La legge di bilancio 2024 però non ha previsto stanziamenti per l’attuazione della Legge 33/2023, la legge delega per la riforma dell’assistenza alle persone anziane non autosufficienti approvata nel marzo 2023, riforma cardine della Missione 5 Componente 2 del PNRR che segnava un passo importante nella direzione di un sistema di welfare unitario e integrato, che potenzialmente interessa 3,8 milioni di anziani con disabilità di natura fisica e/o mentale secondo le stime ISTAT. Questa riforma che potrebbe veramente aiutare le madri lavoratrici che si prendono cura anche dei parenti anziani, con carichi spesso sbilanciati sulle donne, potrebbe alla fine rivelarsi un’occasione persa se non vi saranno finanziamenti consistenti per la sua piena attuazione (la coalizione del Patto per la non autosufficienza aveva stimato in 1,3 miliardi le risorse necessarie)

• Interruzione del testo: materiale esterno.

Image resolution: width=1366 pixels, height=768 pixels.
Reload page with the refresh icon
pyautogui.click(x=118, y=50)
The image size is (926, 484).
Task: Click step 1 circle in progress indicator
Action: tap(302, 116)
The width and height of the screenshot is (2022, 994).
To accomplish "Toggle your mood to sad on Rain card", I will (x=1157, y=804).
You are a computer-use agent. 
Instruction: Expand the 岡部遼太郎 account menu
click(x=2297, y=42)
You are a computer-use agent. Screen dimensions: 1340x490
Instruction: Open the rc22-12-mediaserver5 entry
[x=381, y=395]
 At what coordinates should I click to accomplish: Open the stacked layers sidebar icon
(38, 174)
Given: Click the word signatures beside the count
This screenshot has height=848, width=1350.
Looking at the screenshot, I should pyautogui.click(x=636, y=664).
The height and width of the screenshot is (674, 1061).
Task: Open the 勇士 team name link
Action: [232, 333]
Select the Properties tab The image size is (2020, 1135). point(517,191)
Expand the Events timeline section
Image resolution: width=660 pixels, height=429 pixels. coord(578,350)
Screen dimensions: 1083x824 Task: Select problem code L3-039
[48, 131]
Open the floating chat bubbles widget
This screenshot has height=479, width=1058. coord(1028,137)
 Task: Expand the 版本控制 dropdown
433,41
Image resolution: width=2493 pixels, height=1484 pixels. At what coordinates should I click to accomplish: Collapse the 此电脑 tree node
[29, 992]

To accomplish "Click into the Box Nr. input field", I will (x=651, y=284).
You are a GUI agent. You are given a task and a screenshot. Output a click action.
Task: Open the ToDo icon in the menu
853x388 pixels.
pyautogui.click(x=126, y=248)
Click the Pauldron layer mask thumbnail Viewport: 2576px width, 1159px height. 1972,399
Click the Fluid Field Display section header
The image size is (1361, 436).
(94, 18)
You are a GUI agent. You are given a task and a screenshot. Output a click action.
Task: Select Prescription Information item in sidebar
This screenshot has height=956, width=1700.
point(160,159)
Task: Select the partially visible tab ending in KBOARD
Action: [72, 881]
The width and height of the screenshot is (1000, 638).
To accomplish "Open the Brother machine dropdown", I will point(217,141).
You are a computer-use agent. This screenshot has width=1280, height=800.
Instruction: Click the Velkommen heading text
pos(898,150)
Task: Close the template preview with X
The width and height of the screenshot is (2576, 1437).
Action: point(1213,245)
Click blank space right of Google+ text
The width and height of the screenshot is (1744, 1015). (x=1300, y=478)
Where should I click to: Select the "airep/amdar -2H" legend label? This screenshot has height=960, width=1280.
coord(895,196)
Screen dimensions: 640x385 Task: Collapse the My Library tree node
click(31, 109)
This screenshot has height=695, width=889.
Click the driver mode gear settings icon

Con queste mosse si darebbe ai giovani – e in particolare alle donne – quel senso di sicurezza tale da poterli spingere alla scelta riproduttiva, sapendo di non dover rinunciare necessariamente alla realizzazione professionale e di poter contare sul serio sul Welfare.

La domanda allora sorge spontanea: ma la parità di genere è un miraggio lontano? Si vedrà mai la luce in fondo al tunnel?

È stato stimato che all’attuale ritmo di progresso, ci vorranno 131 anni per raggiungere la piena parità, 162 anni per colmare il divario nell’emancipazione politica, 169 anni per il divario nelle opportunità economiche, 16 anni per il divario di genere nel livello di istruzione.

È necessario, quindi, un cambio di rotta per scongiurare il rischio che le ingenti risorse investite vadano ad ampliare i divari di genere e generazionali, anziché colmarli.

Il decisore politico deve partire dalla presa di coscienza che per raggiungere la vera uguaglianza di genere e così rendere il sistema di welfare sostenibile anche per le future generazioni, è obbligatorio puntare sul fattore DONNA.